Em nota disparada no domingo (20), o Ministério das Comunicações do Haiti pediu a seu vizinho que respeite a “dignidade humana”. O órgão governamental mencionou as imagens nas mídias sociais, as quais classificou como “impressionantes”: “chamaram a atenção para o tratamento desumano e degradante infligido aos cidadãos haitianos na República Dominicana”.
As tensões consequentes da migração existem há anos entre os dois países. Porém, houve piora após o assassinato do presidente haitiano Jovenel Moïse em 2021, que colocou um Haiti já em pedaços no caos.
Diante da atmosfera de pressão, a embaixada dos Estados Unidos na República Dominicana emitiu um comunicado no sábado (19), em que advertiu os negros e “americanos de pele mais escura” sobre o risco que eles correm de “aumentar a interação” com as autoridades dominicanas, mencionando a existência de “relatos sobre o tratamento desigual” dos cidadãos dos EUA com base na cor da pele.
“Há relatos de que os detidos são mantidos em centros de detenção superlotados, sem possibilidade de contestar sua detenção e sem acesso a comida ou banheiros, às vezes por dias, antes de serem libertados ou deportados para o Haiti”, acrescentou o comunicado dos EUA.
ONU pede fim das deportações
Enquanto o Haiti luta para se recuperar de crises políticas e de segurança interligadas, a ONU (Organização das Nações Unidas) pede à República Dominicana que pare de enviar pessoas para lá.
“A violência armada incessante e as violações sistemáticas dos direitos humanos no Haiti atualmente não permitem o retorno seguro, digno e sustentável dos haitianos ao país. Reitero meu apelo a todos os países da região, incluindo a República Dominicana, para interromper a deportação de haitianos”, disse no início deste mês o alto comissário da ONU para os direitos humanos, Volker Türk.
Por que isso importa?
O ambiente que os haitianos encontram na volta ao país é o pior possível. O PMA (Programa Mundial de Alimentos) alertou em julho deste ano que a insegurança alimentar deve piorar no Haiti. Quase metade da população já está nessa situação devido à combinação da alta da inflação, subida de custos de alimentos e de combustíveis, além da degradação da segurança.
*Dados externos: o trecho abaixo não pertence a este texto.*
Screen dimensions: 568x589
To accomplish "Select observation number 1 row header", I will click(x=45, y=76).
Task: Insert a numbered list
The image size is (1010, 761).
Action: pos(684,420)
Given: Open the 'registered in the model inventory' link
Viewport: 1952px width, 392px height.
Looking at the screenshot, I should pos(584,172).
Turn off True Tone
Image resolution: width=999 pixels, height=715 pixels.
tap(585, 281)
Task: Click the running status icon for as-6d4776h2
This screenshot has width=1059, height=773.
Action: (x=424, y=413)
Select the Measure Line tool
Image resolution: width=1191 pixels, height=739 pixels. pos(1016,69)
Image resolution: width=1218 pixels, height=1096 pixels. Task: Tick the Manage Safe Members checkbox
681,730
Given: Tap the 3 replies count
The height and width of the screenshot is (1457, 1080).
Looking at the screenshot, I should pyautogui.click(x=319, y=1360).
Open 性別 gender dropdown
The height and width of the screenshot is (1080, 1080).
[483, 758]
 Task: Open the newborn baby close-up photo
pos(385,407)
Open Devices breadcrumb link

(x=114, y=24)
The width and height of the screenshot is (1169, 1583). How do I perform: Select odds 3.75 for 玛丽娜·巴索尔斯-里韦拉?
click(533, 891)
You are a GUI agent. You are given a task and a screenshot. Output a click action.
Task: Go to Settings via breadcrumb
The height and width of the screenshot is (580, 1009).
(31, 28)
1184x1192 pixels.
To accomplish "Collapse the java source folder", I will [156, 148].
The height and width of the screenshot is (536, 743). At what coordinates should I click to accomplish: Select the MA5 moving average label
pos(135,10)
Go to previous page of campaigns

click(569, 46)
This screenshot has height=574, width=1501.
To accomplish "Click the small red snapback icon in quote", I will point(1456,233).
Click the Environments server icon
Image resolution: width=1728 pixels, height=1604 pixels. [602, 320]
Em nota, a agência da ONU destacou uma piora drástica na questão da segurança pública na capital Porto Príncipe e arredores desde maio. A situação cortou as cadeias de suprimentos, o acesso a serviços básicos, como mercados, escolas e hospitais, e a subsistência dos haitianos em todo o território.
Entre os efeitos da violência estão a grave crise de proteção e a dificuldade de acesso e de compra de alimentos pela população.
Com o aumento global de preços devido ao conflito na Ucrânia, a inflação no Haiti chegou a 26%. O Haiti importa 70% dos cereais que consome e está propenso a choques nos mercados globais de alimentos e combustíveis.
Outra preocupação é com a previsão de uma temporada de furacões neste ano, mais ativa do que o normal no Atlântico.